Saved entries
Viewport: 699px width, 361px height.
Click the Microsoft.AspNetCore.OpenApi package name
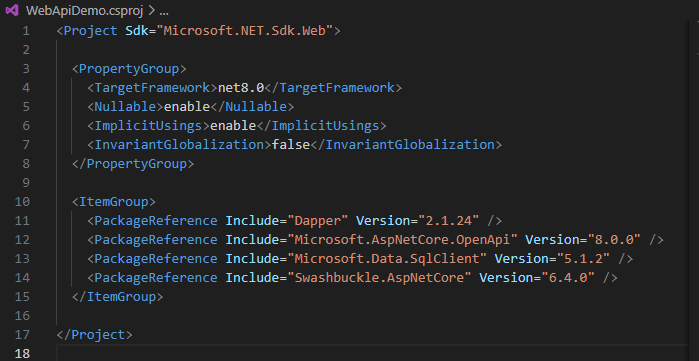point(402,239)
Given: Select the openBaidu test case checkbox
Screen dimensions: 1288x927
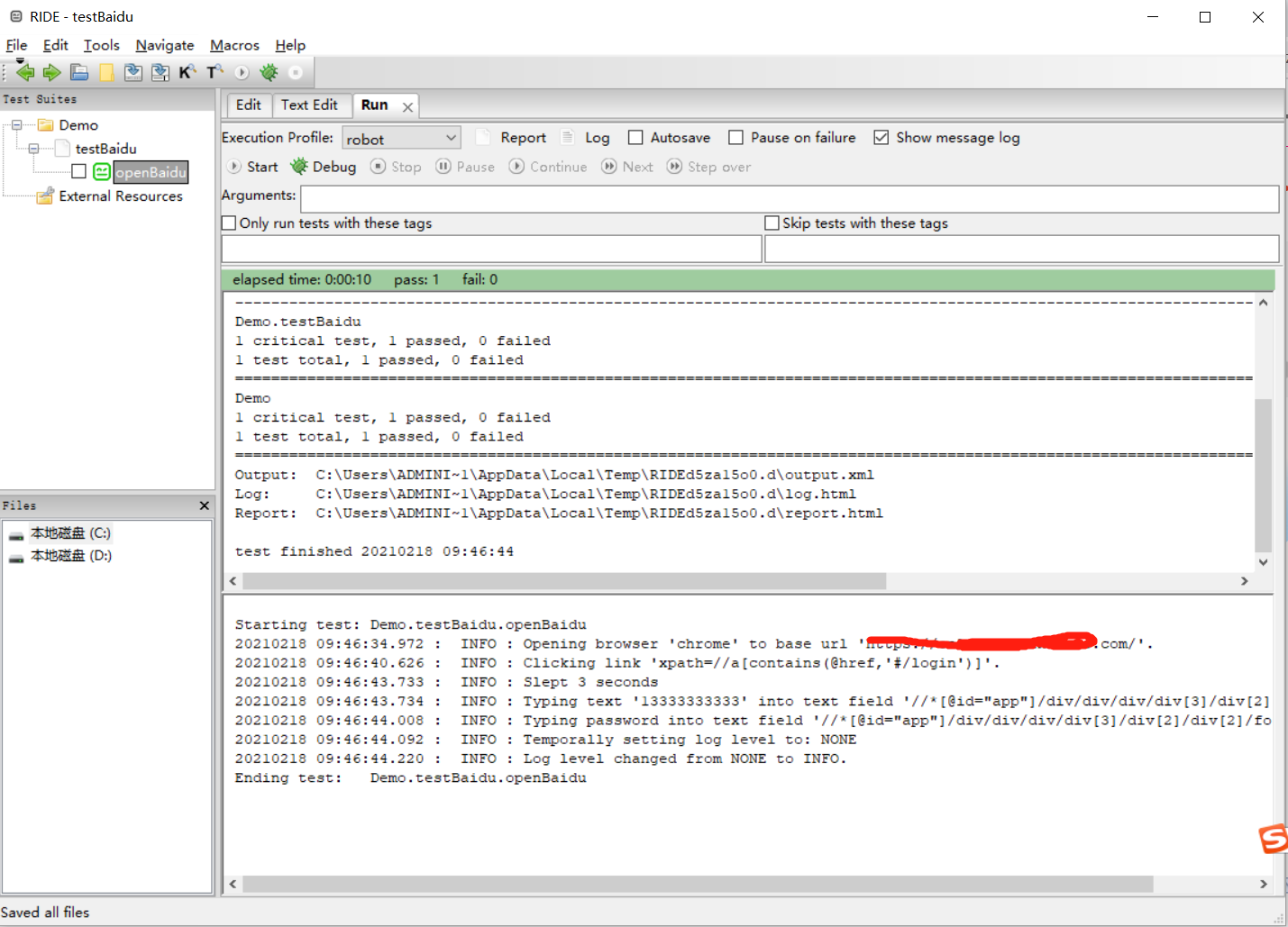Looking at the screenshot, I should pos(78,170).
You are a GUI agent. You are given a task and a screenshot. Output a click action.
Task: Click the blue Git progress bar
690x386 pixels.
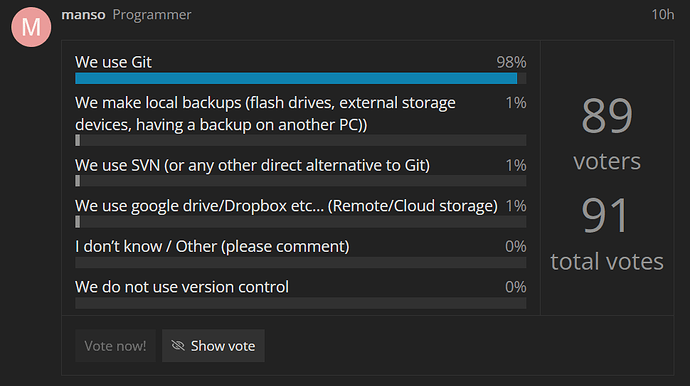click(x=296, y=78)
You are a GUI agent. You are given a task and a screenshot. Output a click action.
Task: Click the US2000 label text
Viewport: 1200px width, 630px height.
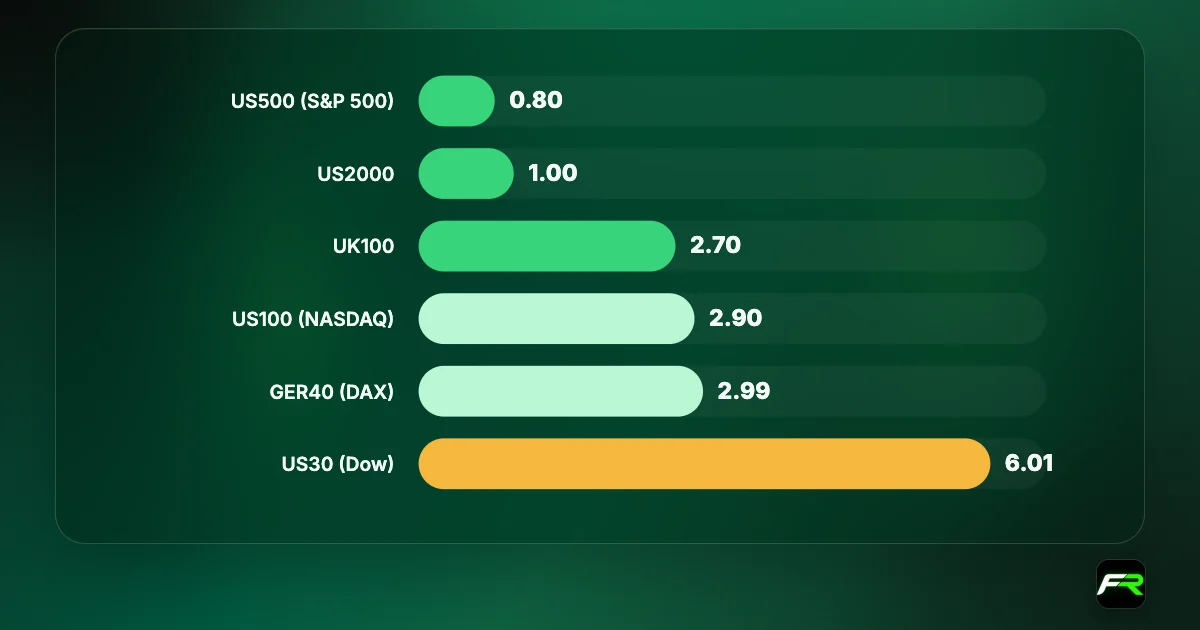pyautogui.click(x=355, y=174)
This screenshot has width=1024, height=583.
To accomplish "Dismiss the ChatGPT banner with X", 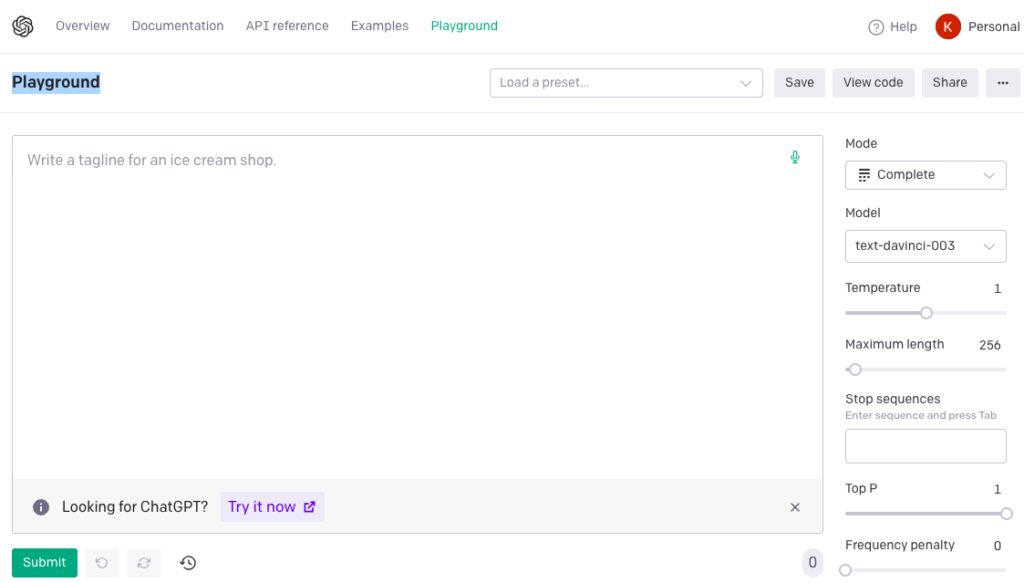I will (795, 507).

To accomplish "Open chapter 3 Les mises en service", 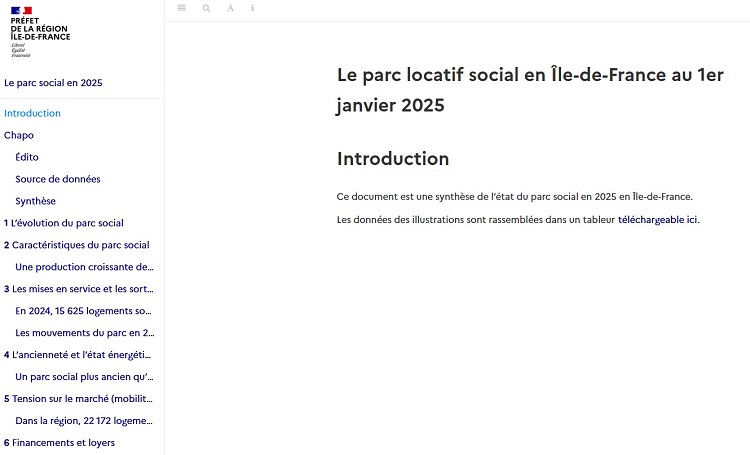I will (x=79, y=289).
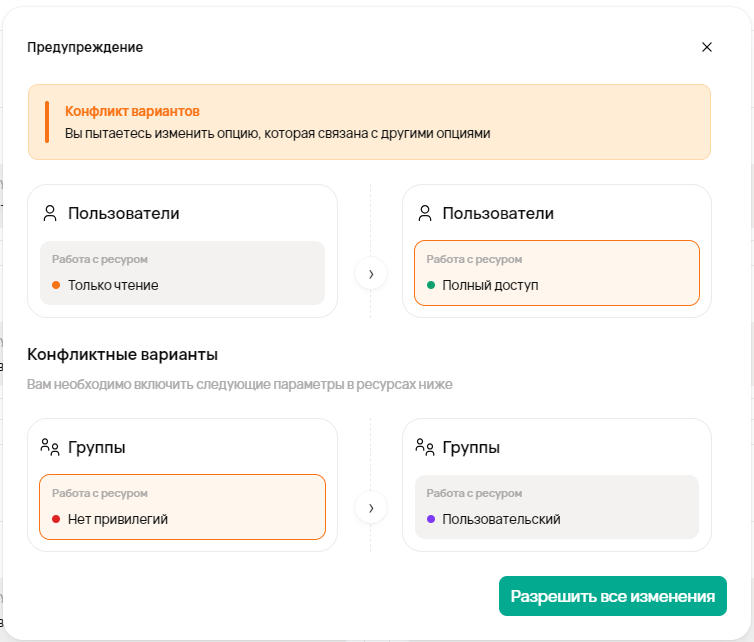Select the Полный доступ option box
The image size is (754, 642).
coord(556,273)
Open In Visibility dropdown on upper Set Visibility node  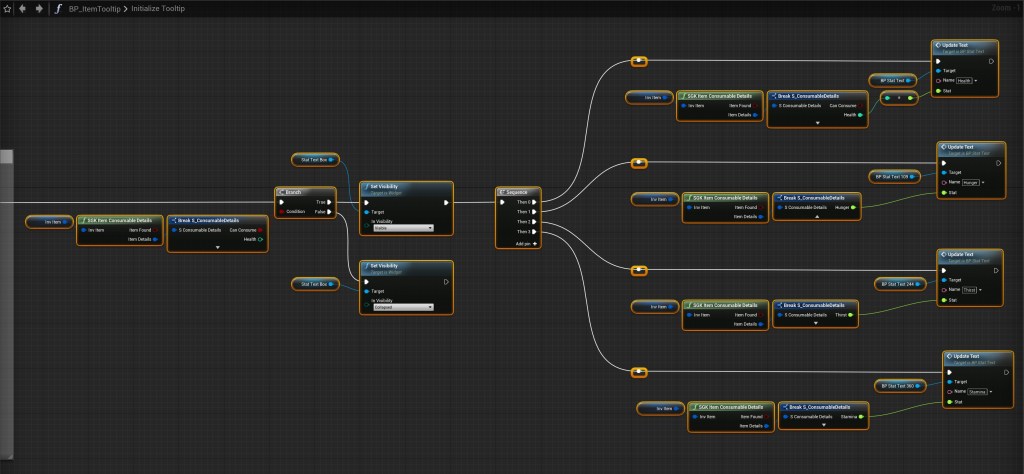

### Problem to solve
Begin at the first line of the data above and repeat each line exactly, stopping after the line containing "This screenshot has width=1024, height=583.". Omit the pictures.

### Answer to the problem
Viewport: 699px width, 361px height.
Click the Microsoft.AspNetCore.OpenApi package name
point(402,239)
Given: Select the openBaidu test case checkbox
Screen dimensions: 1288x927
Looking at the screenshot, I should pos(78,170).
You are a GUI agent. You are given a task and a screenshot. Output a click action.
Task: Click the blue Git progress bar
690x386 pixels.
click(x=296, y=78)
You are a GUI agent. You are given a task and a screenshot. Output a click action.
Task: Click the US2000 label text
Viewport: 1200px width, 630px height.
pyautogui.click(x=355, y=174)
This screenshot has width=1024, height=583.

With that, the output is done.